I mean, I have to be optimistic. I think it's a better way to to just wake up in the morning. But there is some nihilism within me that has lived with me for many years before I woke up to the fact that I love people and I do not want people to suffer on the other side of the globe because I want an iPhone. I just can't accept that. I just can't. But there was a part of me for many years that was inspired by another good physicist teacher of mine who said: No worries. Global warming, that's a thing! We have gone through worse things. We, as in Earth, life will prevail. And I thought it was a nice notion. Three months passed and I understood that he was talking about bacteria. We are kind of the worst thing that happened to planet Earth and bacteria will prevail.

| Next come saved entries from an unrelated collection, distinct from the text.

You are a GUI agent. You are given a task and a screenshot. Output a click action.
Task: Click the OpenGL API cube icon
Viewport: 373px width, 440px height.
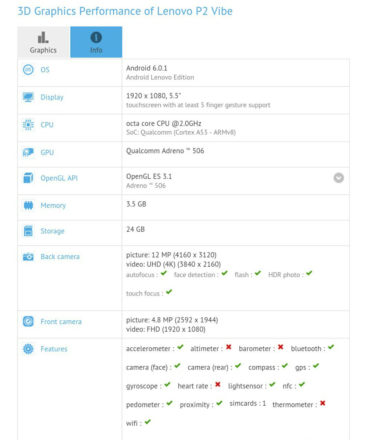point(28,178)
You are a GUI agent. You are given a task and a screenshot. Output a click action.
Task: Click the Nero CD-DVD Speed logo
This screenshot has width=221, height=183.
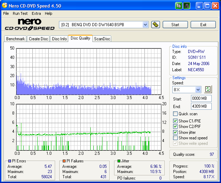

I would like to ask you about your definition of art.
That’s a good one, I don't think it can be defined. The next thing in art is always something that you have never seen before and that makes it exciting. So I would never be able to say to you that's not art, and that makes me happy. That makes me want to teach. It's amazing. So it's hard to define. It’s probably something that you have to define for yourself personally. In sociology or in a social spectrum, art is defined by many things; because people pointed out and say it's art because it's hung in museums and galleries. It's art because of somebody appreciating it. Can art be appreciated by someone alone that just recently made it? These are all kind of definitions, I think they are almost personal. I had a revelation some time ago when I read a book by one of my favourite artists in Iceland, Birgir Andrésson, whom I knew and sadly passed away. He wrote a book about his friend Helgi frá Grund who was a blind man, a child at heart really. He lost his eyesight as an adult and they got to know each other. There's this story when Birgir is being cooked a meal by Helgi, who was an experimental soul. One day, after school Helgi asked Birgir if he was hungry and he said yes. Helgi started stirring something white and weird and a casserole. Then they got to eat and Birgir asked what was it. Helgi said: a bit of cake, a crust of a cake, a piece of sausage, water and ice cream. It's by me. So it was a composition. It was a recipe by him. And they shared this composition together. And it just opened up like where art happens and for whom. So that might be a definition of art.
Thats a Very Large Number – A Commerzbau can be visited until 20th November 2024 and will tour to the National Gallery of Iceland at the beginning of 2025.